Glenn Beck on Oct. 3 promoted an audiotape, purportedly of Sytnyk bragging that he “helped Hillary’s campaign,” that was made public in March by Borislav Rosenblatt, a Ukrainian legislator behind the now-overturned lawsuit claiming election interference. But Rosenblatt had been investigated by Sytnyk’s anti-corruption bureau, suggesting he is not a credible source.
While some Republicans have suggested that the ledger was fake, Manafort’s defense lawyers did not make that argument as they unsuccessfully defended him on charges that included failing to report on his income taxes millions of dollars he had earned working for Yanukovych.
This is the strangest claim — that somehow a private company co-founded by a Ukrainian American had a role in starting the “Russian hoax.” It is based on virtually no evidence, yet it emerged from the president’s mouth during a phone conversation with his Ukrainian counterpart. “The server, they say Ukraine has it,” Trump told Zelensky.
But the FBI felt it was not necessary to enter the DNC’s premises and take custody of the affected servers, as agents were able to obtain complete copies of forensic images made by CrowdStrike, which first identified that the DNC had been hacked by Russian operatives. Former FBI director James B. Comey testified that his staff told him this arrangement was an “appropriate substitute.”
CrowdStrike co-founder Dmitri Alperovitch is a Russia-born cyber and national security expert and a U.S. citizen; he is not Ukrainian.
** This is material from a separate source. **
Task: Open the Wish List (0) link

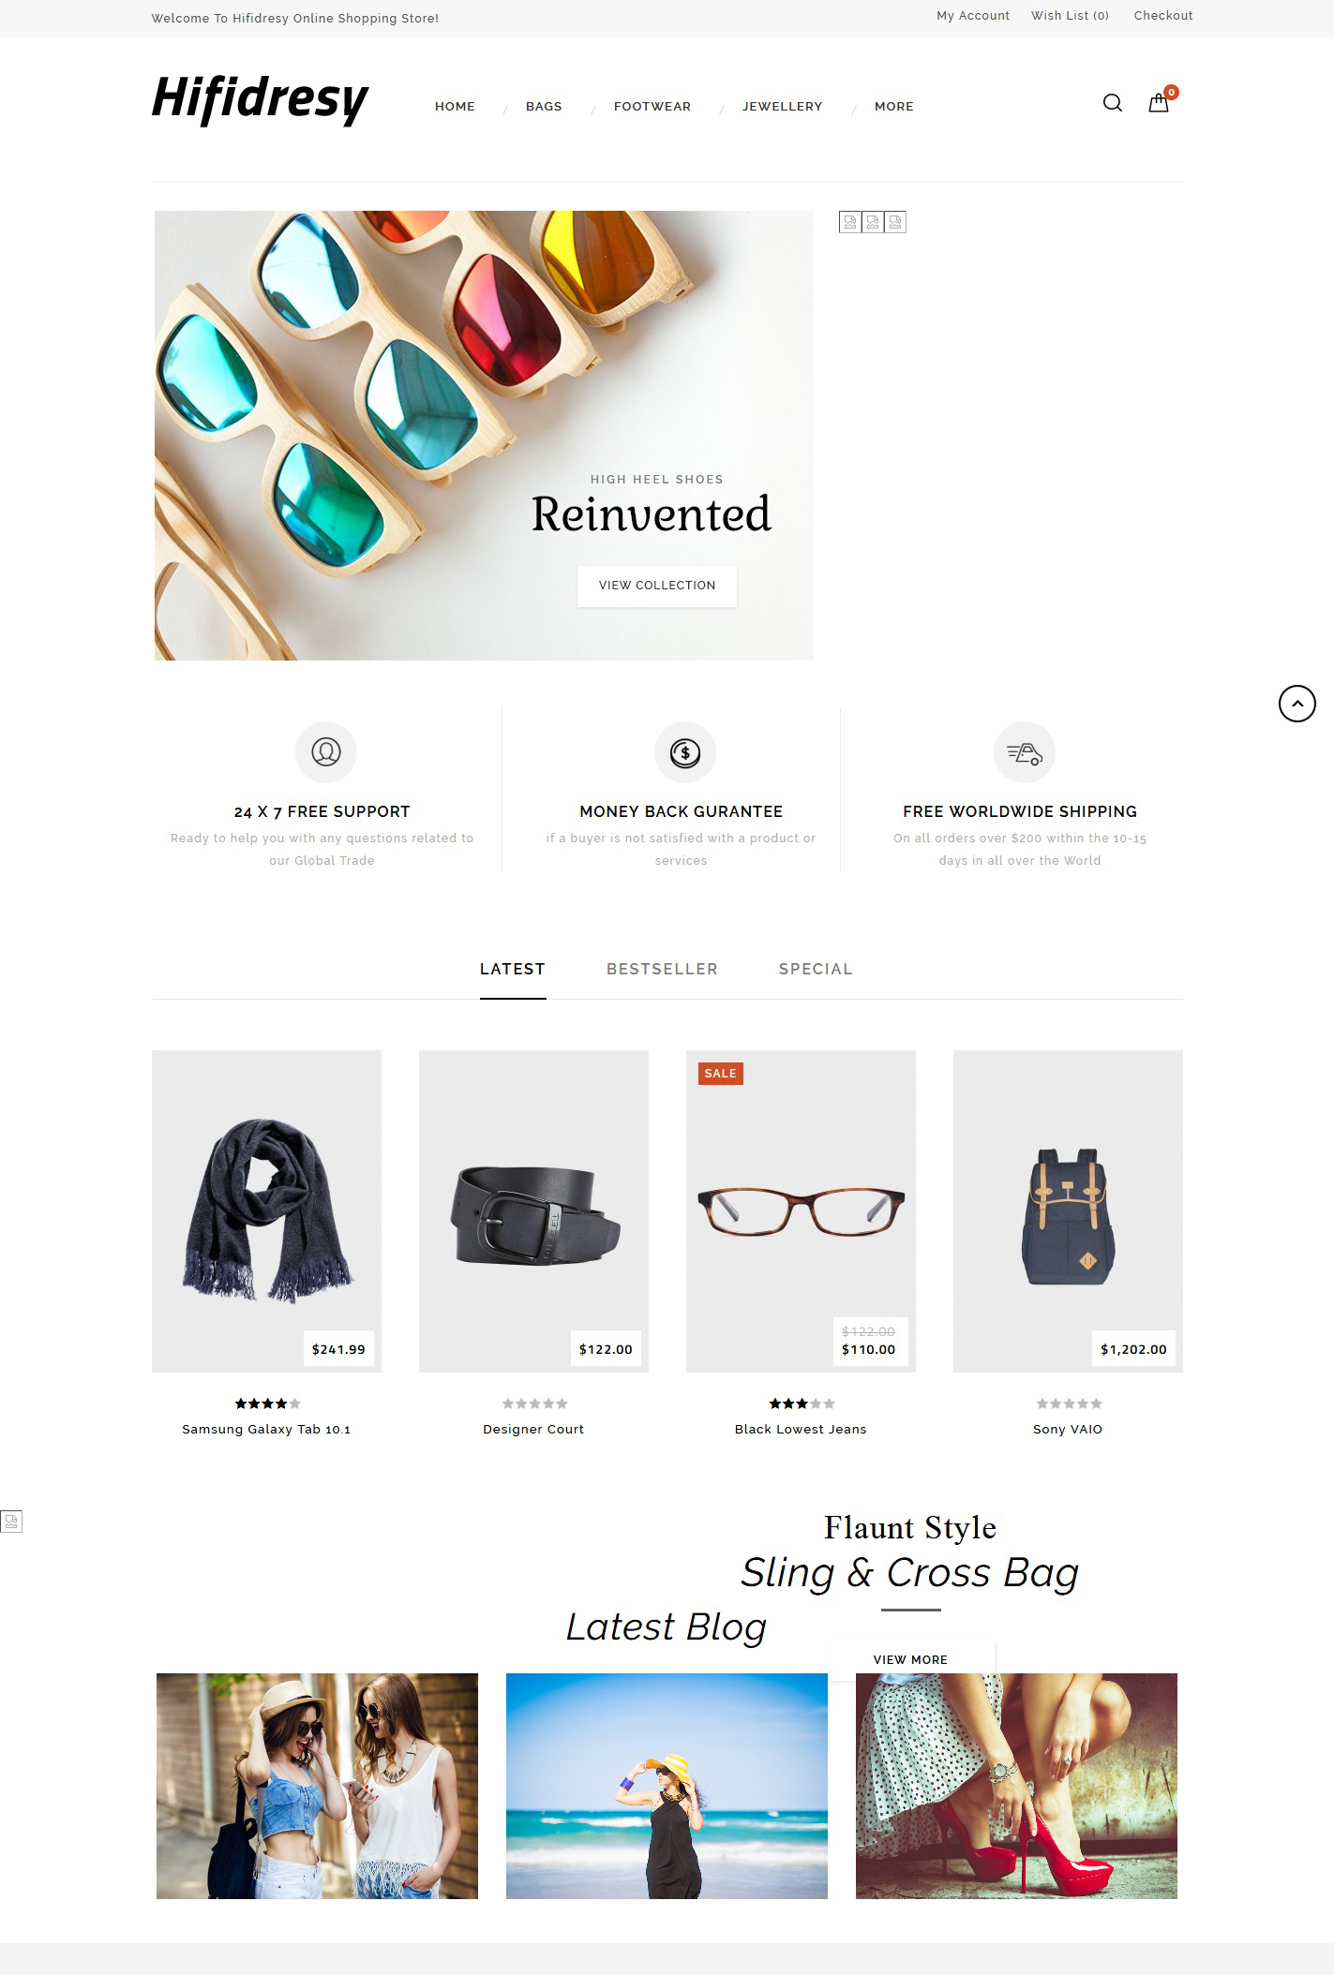Action: point(1070,16)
In any case, Mueller’s investigation confirmed CrowdStrike’s findings and even indicted 12 Russian intelligence officers in 2018 for their role in the breach.
Thomas P. Bossert, who served as Trump’s first homeland security adviser, said Sept. 29 that the president has been repeatedly told that the story has been “completely debunked,” yet Trump continues to embrace it. “The DNC server and that conspiracy theory has got to go,” Bossert said on ABC’s “This Week.” “If he continues to focus on that white whale, it’s going to bring him down.”
The Bottom Line
The CrowdStrike allegation is crazy stuff, dismissed by even Trump’s own aides. So let’s ignore that.
The story of Chalupa’s work at the DNC has not advanced since 2017, and it’s pretty thin beer, especially when compared with state-ordered hacking by Russia. She may or may not have worked with embassy officials, and the DNC did not use her research. The impact, if any, seems minimal.
The release of the “black ledger” — via a Ukrainian state agency and legislator — did result in Manafort’s removal from the campaign and prompted questions about Trump and Russia. (Trump might have avoided some of these questions if he had done some due diligence and not hired Manafort in the first place, given Manafort’s deep ties to Russian figures.) But the legal ruling in Ukraine that this was election inference has been overturned. And again, people appear to have acted out of individual motivations, not at the behest of the head of state.
We’ll see what, if anything, the Justice Department investigation uncovers. But there’s little to suggest this is a fruitful avenue for inquiry.